Want me to come over and pound on it? I'm pretty confident I can get it out.  lol


----------



## Bears Butt (Sep 12, 2007)

20 pound sledge!


----------



## Critter (Mar 20, 2010)

I don't know if this is the way that you have been doing it but, place the breach end of the barrel on a piece of wood that is sitting on some concrete. Then use the BIG hammer.


----------



## hammerem (Sep 6, 2011)

OK Critter. Did that and I got it out. Put Kroil (penetrating oil) down both ends, put it in the freezer for a few hours and it worked! Put it on a 6" x 6" on the concrete floor in the shop and proceeded to wail on it with the big boy hammer. Felt it move a bit and there she went. Now the hard part. Really hard for me anyway as I really pride myself in being very precise and finicky with my firearms. I pushed out not only the Thor bullet but another Powerbelt. Evidently I put it away last winter with a live load in it. When I loaded the Thor bullet last Friday, I put a powder load and the bullet on top of another load. I feel like an idiot but I'm fessing up with the hope that this might prevent it from happening to someone else. The lesson for me .... You can never be too careful or check things too much. Thanks for all of the suggestions. It really helped. Bore looks good, no obvious damage. Just feel like an idiot.


----------



## mikevanwilder (Nov 11, 2008)

Just a tip I learned. Always fire a cap before loading for the first time of the season.
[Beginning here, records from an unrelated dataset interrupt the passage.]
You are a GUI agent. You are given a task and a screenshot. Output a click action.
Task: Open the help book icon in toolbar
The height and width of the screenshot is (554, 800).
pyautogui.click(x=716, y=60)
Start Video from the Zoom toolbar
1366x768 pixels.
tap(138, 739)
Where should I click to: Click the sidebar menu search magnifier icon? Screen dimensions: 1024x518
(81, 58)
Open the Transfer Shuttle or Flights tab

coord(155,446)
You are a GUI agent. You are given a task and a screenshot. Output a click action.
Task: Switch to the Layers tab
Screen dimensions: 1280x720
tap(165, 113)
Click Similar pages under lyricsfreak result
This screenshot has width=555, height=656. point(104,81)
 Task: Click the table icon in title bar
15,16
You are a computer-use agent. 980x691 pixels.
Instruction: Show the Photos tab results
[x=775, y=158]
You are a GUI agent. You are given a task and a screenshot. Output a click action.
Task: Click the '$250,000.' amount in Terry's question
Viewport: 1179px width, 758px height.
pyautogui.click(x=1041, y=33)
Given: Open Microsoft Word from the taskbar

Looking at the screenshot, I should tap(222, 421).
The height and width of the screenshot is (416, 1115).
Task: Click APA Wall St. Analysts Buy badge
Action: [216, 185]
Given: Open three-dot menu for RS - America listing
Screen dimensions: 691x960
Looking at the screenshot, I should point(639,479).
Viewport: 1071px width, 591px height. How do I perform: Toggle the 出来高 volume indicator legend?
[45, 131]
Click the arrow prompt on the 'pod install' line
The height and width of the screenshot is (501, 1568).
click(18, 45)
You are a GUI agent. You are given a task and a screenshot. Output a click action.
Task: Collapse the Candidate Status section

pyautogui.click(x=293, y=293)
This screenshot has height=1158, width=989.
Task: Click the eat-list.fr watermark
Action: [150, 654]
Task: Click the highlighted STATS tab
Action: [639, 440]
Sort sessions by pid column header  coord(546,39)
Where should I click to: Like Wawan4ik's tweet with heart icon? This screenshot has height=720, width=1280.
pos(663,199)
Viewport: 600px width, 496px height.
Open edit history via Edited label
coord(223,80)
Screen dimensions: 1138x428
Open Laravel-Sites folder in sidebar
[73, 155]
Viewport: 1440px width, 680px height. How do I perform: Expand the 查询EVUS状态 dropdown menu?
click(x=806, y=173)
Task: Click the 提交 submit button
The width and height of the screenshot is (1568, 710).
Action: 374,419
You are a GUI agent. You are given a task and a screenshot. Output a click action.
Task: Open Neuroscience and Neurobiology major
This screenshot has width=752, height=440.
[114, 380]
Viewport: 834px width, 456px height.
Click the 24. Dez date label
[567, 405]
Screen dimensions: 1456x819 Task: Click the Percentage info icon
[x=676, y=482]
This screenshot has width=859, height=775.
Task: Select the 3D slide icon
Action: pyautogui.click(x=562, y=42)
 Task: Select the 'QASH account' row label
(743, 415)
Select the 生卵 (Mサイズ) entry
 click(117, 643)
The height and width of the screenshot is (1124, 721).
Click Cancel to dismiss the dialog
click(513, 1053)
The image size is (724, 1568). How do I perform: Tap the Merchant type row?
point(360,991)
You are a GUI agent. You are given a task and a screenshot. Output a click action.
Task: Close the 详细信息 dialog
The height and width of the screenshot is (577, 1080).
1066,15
I will admit that that almost happened to me, forgettting a bullet was already loaded. I put my usual cap on and pointed it down range and the **** thing fired a round, scared the crap outta me. 
Glad you got it figured out without injury and now its a lesson learned. 
Good luck on you up coming hunt!


----------



## Huge29 (Sep 17, 2007)

Good advice Mike! I was taught to do that just to make sure it is all dry in there too.
Very fortunate that this story didn't end up with a very bad ending!


----------



## Bo0YaA (Sep 29, 2008)

Wow I cant believe it didn't blow up in your face!! you should count your blessings. Glad you got it out and I hope its useable but better yet I'm glad you aren't another hunting accident statistic.


----------



## Fishrmn (Sep 14, 2007)

Glad we are reading about it here, and not in the newspapers. Sounds like the Powerbelt did a good job of sealing the bore and preventing the second charge from igniting. Let us know if it still shoots as well as it did before. Hopefully the bore didn't suffer any damage, and the breech usually doesn't affect the accuracy as much as the muzzle anyway.


----------



## Huntoholic (Sep 17, 2008)

Good to see you got it out.

One thing I was taught many moons ago, was to mark my rod so that I would know when a round was not seated or if there was two.


----------



## Critter (Mar 20, 2010)

Glad that you got it taken care of.


----------



## .45 (Sep 21, 2007)

WOW!! :shock: 

I learned a thing or two.....good advice guys!


----------



## crimson obsession (Sep 7, 2008)

*Re: Re: Stuck Bullet*



Huntoholic said:


> One thing I was taught many moons ago, was to mark my rod so that I would know when a round was not seated or if there was two.


I thought this was pretty standard practise. When self loading fire arms the smallest mistake can make you lose your face real quick. ALWAYS dry fire your gun down range, especially if your gun has been in storage for the year. Even if I am 100 percent sure the gun is unloaded I still send a cap down the barrel. Point your muzzle next to some grass or leaves and when you pull the trigger the percussion out of the barrel will move the grass telling you there is a clear barrel. Quick lesson to be learned here, could have been a lot worse.


----------